Run continuous security review. Alberta’s cybersecurity team also built a set of specialized Claude review agents that run throughout the development process. A “red team” agent probes an application from the outside, the way an attacker might, and maps how a vulnerability might be exploited. A “blue team” agent then assesses the application’s defenses against an international security standard, and writes a remediation plan that points to the exact files to fix. Additional agents check code quality and the clarity of the writing the public sees. Every application is checked against roughly 95 security controls on each pass. These agents are built on top of the Claude Agent SDK and run a robust series of checks and analysis for every application. 进行持续的安全审查。 阿尔伯塔省的网络安全团队还构建了一套专门的 Claude 审查智能体,贯穿整个开发过程。“红队”智能体像攻击者一样从外部探测应用程序,并绘制出漏洞可能被利用的方式。“蓝队”智能体则根据国际安全标准评估应用程序的防御能力,并编写一份指出具体修复文件的补救计划。其他智能体则负责检查代码质量以及公众所见内容的清晰度。每次检查都会对照约 95 项安全控制措施对每个应用程序进行评估。这些智能体基于 Claude Agent SDK 构建,为每个应用程序运行一系列稳健的检查和分析。

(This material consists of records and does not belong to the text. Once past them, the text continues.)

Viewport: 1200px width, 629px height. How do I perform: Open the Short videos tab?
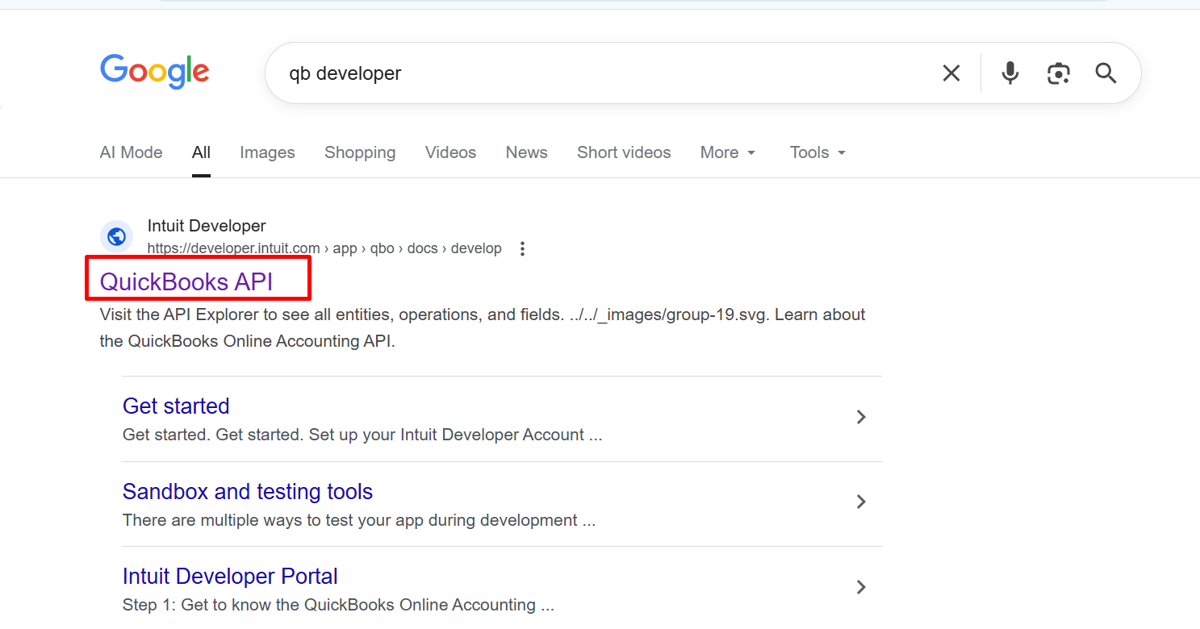(x=624, y=152)
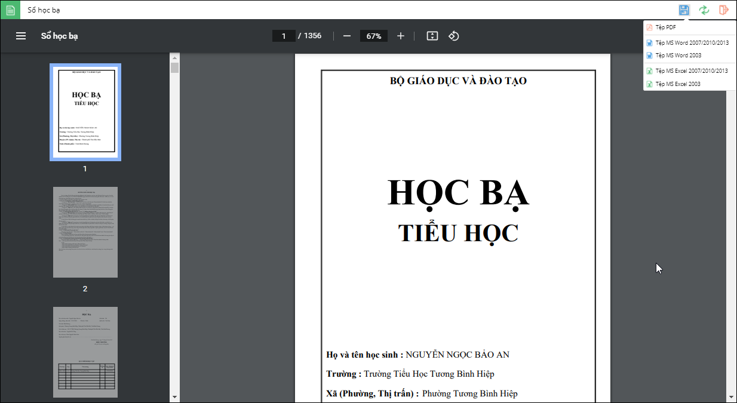737x403 pixels.
Task: Select the page 3 thumbnail
Action: click(x=85, y=352)
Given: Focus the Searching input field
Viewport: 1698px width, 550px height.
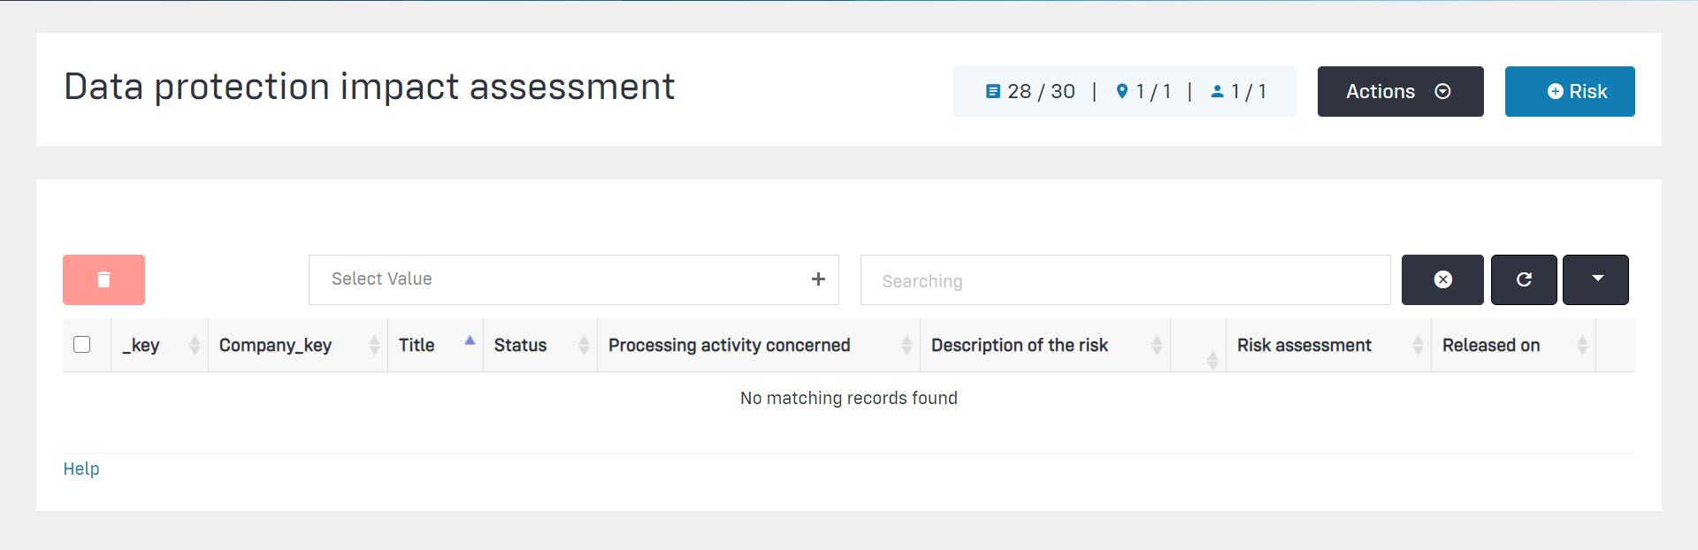Looking at the screenshot, I should pyautogui.click(x=1125, y=280).
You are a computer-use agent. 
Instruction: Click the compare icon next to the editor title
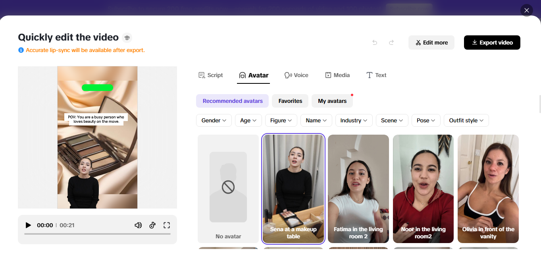click(x=127, y=37)
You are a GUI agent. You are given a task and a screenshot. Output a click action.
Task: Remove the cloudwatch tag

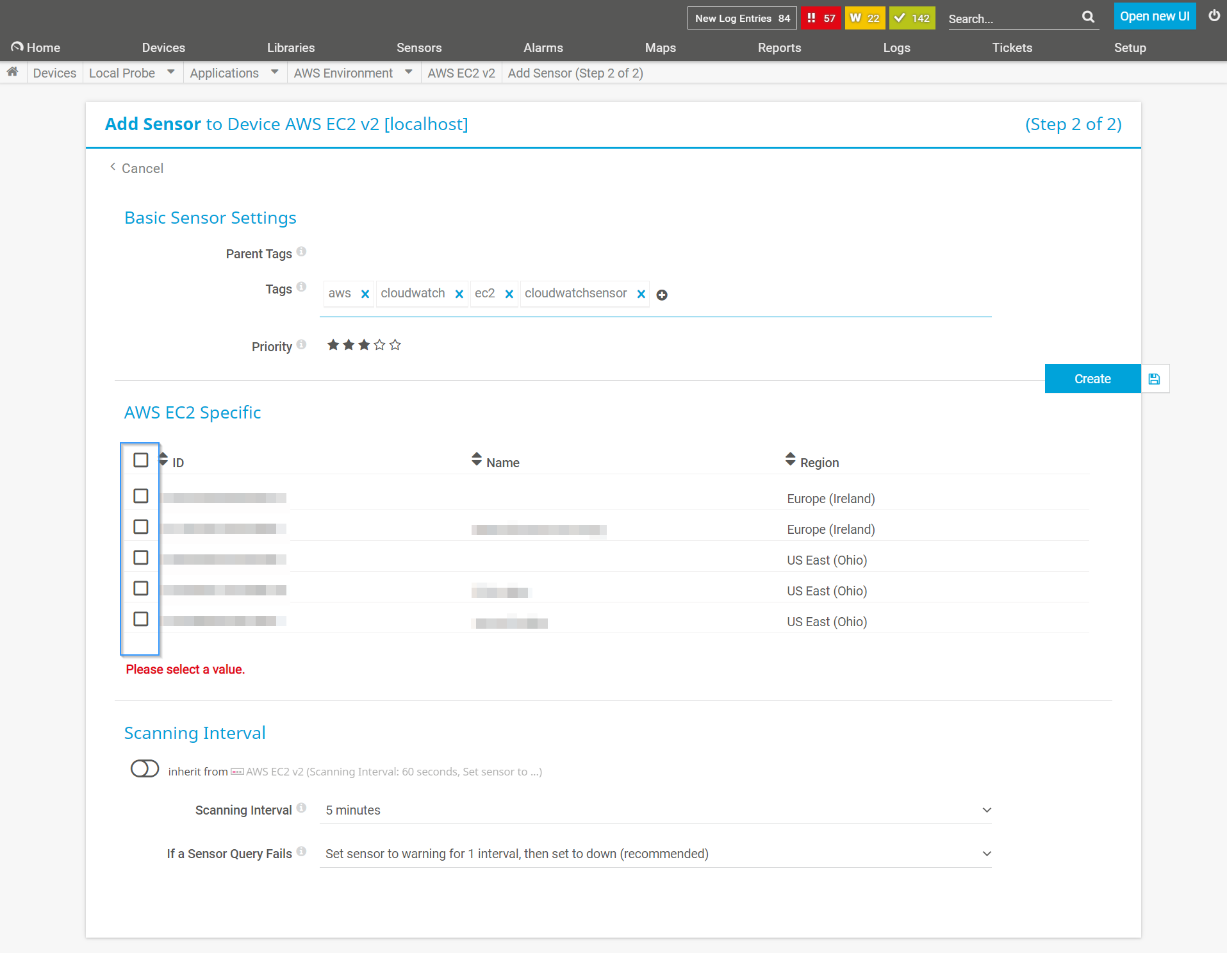(459, 294)
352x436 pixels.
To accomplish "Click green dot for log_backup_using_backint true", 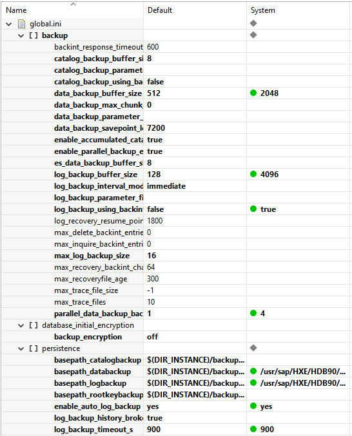I will [x=253, y=209].
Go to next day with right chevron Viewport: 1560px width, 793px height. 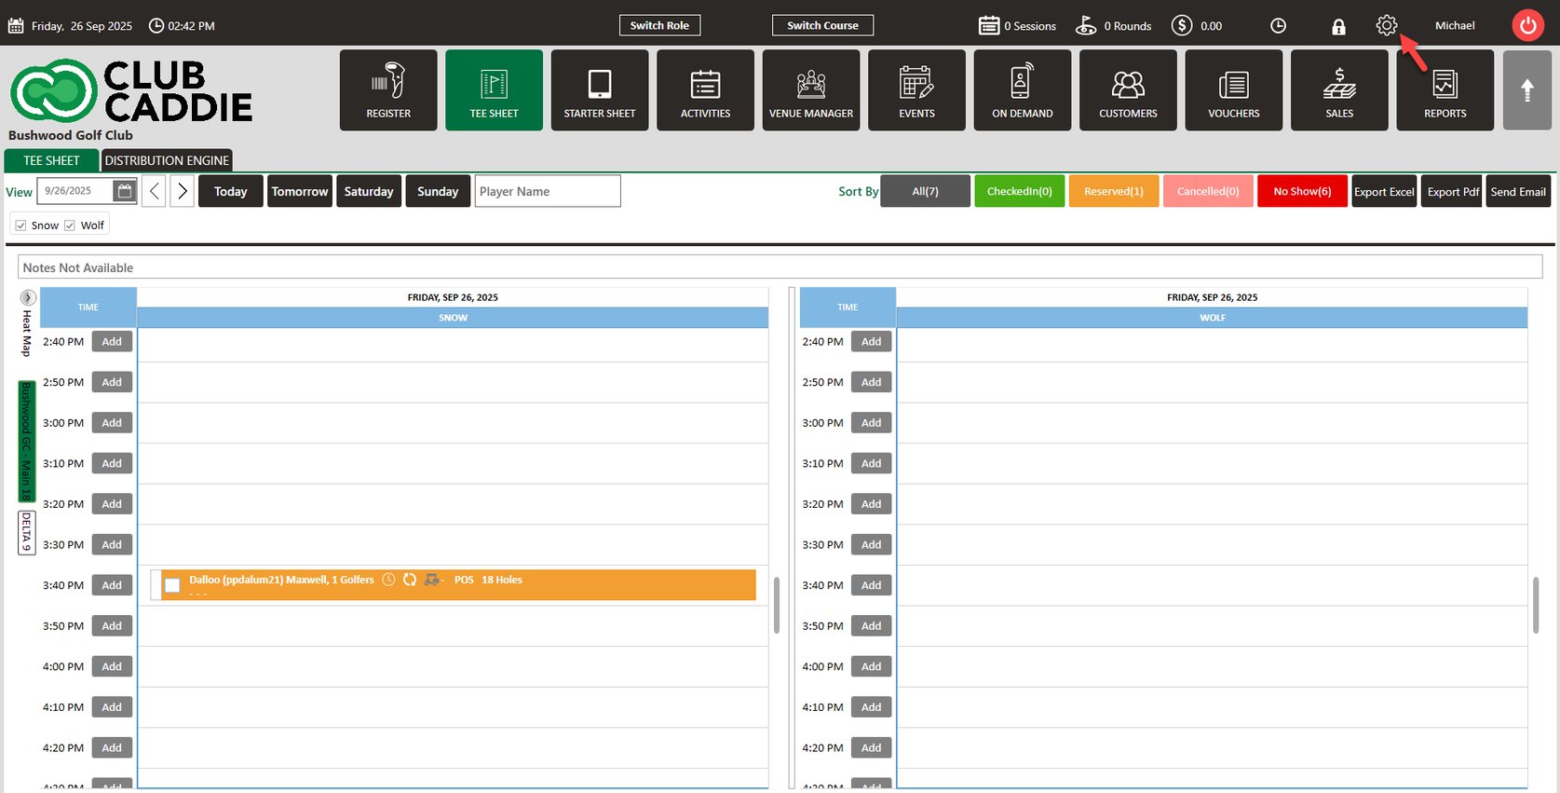click(183, 191)
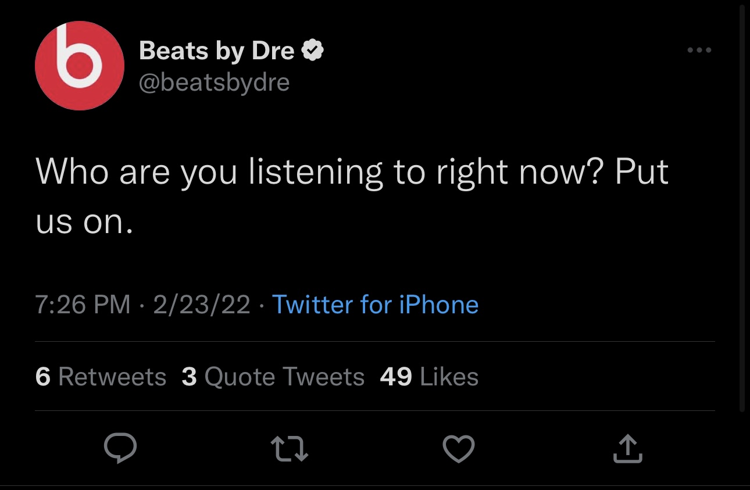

In addition to scanning, securing, and modernizing its own systems, Alberta is training both government workers and the public in the use of AI through the Alberta AI Academy. Thousands of government employees and more than 10,000 members of the public have used the platform to learn the essentials of effective AI use, from prompting through enterprise application delivery. Through the Academy, the Ministry of Technology and Innovation aims to extend its approach beyond a single team or project to every ministry that needs it. 除了扫描、保护和现代化其自身系统外,阿尔伯塔省还通过“阿尔伯塔人工智能学院”(Alberta AI Academy)培训政府工作人员和公众使用人工智能。数千名政府雇员和超过 10,000 名公众利用该平台学习有效使用人工智能的要点,内容涵盖从提示词工程到企业级应用交付。通过该学院,技术与创新部旨在将其方法推广到每一个有需要的部门,而不仅仅局限于单一团队或项目。

Looking ahead

展望未来

Today, Claude helps the Ministry write, review, and deploy code that aids in its modernization efforts. Next, it plans to expand that work with AI agents that can build entirely new software and tools alongside engineers. 如今,Claude 正在帮助该部编写、审查和部署代码,助力其现代化进程。接下来,该部计划通过能够与工程师并肩构建全新软件和工具的人工智能智能体来扩展这项工作。

The Government of Alberta also plans to continue its modernization work. One ministry, for example, has 185 legacy applications running in production, which are expensive to maintain and difficult to update. The Government plans to use Claude Code to analyze these systems, understand what they do, and consolidate them into 16 reusable applications built on modern coding languages and conventions. The goal is to reduce complexity, lower maintenance costs, and speed up modernization work that would otherwise take years to complete. 阿尔伯塔省政府还计划继续推进其现代化工作。例如,某部门目前有 185 个遗留应用程序在生产环境中运行,这些程序维护成本高昂且难以更新。政府计划利用 Claude Code 分析这些系统,了解其功能,并将它们整合为 16 个基于现代编程语言和规范构建的可重用应用程序。其目标是降低复杂性、减少维护成本,并加速那些原本需要数年才能完成的现代化工作。